**Problem to work on**. Which lines in the records below contain the word "Task"? Collect every one of them.

**Records shown**.
※
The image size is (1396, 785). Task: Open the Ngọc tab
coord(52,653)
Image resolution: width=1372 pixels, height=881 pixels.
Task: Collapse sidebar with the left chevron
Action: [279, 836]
※
**Finished exercise**.
The image size is (1396, 785). Task: Open the Ngọc tab
Task: Collapse sidebar with the left chevron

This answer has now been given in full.